Video Game Book Reviews
The Ultimate History of Video Games: From Pong to Pokémon and beyond - The Story Behind the Craze That Touched Our Lives and Changed the World
The Ultimate History of Video Games is a bold title for a book to carry, and as if determined to keep that promise, author Steven Kent starts his book at the very beginning - the Pinball industry. The entire first chapter is dedicated to these forefathers that paved the way for an arcade industry to blossom in their wake. Another chapter deals with those pre-industry pioneers that didn't really get the recognition they deserved until much later, Space War und Ralph Baer's Odyssey console. Then the book really kicks of with the rise of Nolan Bushnell and the founding of Atari, following the history through the crash and its revival, courtesy of Nintendo. This era is no doubt the strongest focus of the book, by the time we reach the 1990s, we're already a good 400 pages in. After that, it gets a bit more spotty. The book tells about the 16- and 32-bit console wars fueled by Sega's and Sony's ambitions, respectively, but also spends an entire chapter on Mortal Kombat, Night Trap and the debate around violence in video games. It ends a bit on a low on Sega's departure and Microsoft's entry into the industry. Those final chapters seem a bit less interesting than the rest of the book, for the sole reason that video game history had become a bit less interesting.
The biggest strength of The Ultimate History is no doubt the sheer magnitude with which Kent makes the voices of the makers heard. The man must have conducted hundreds of interviews. A page without a blockquote is a rare sight, up to three citations per page quite common.

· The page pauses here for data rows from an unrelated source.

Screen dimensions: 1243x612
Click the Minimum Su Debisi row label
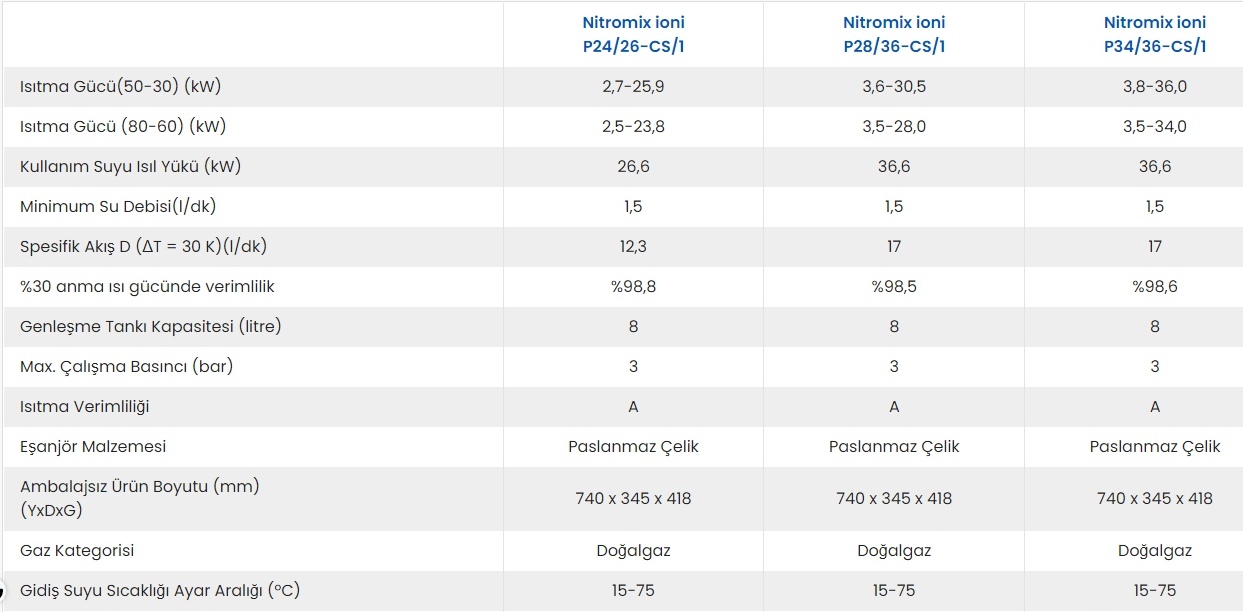pyautogui.click(x=118, y=206)
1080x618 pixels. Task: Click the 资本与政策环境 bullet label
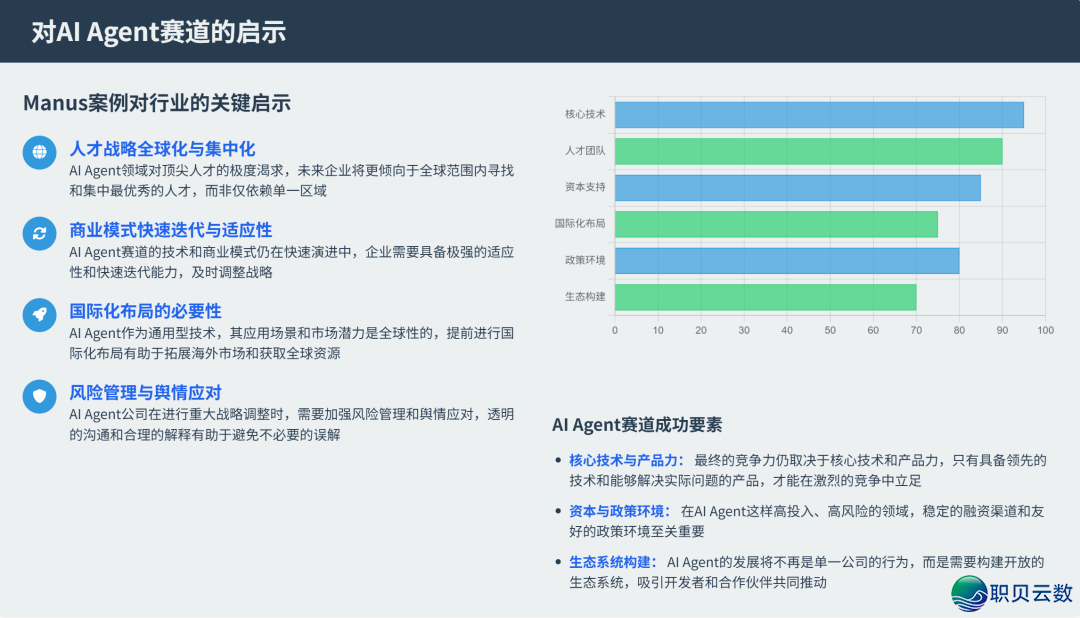(x=619, y=511)
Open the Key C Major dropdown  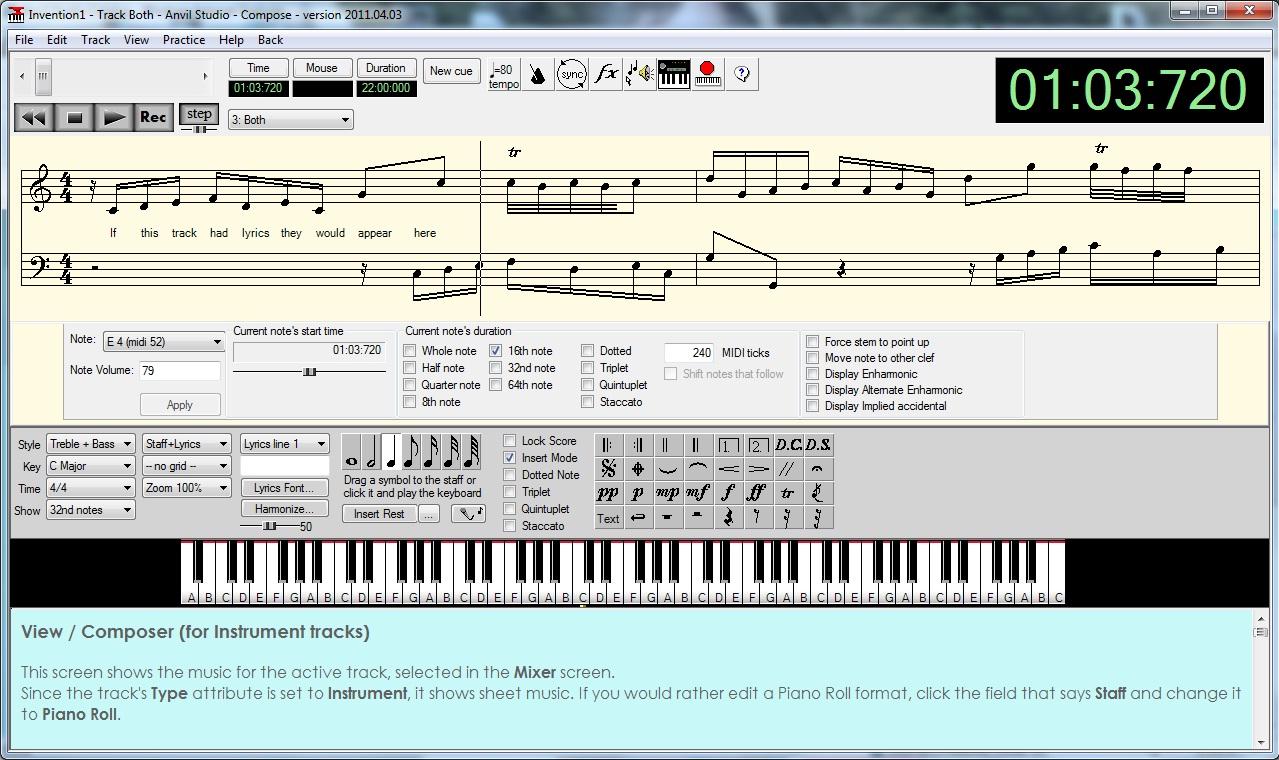(x=90, y=466)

Over the almost 600 pages one learns how Ralph Baer had the first prototype for his console engineered in secret at his position as a division manager at the defense contracter Sanders; how a filthy young good-for-nothing named Steve Jobs (RIP) makes his first couple thousand bucks in the games industry by exploiting other people's work; or finds out what's the story with Shigeru Miyamoto's grudge against Donkey Kong Country (apparently his first draft for Yoshi's Island got rejected because it didn't look as good as DKC).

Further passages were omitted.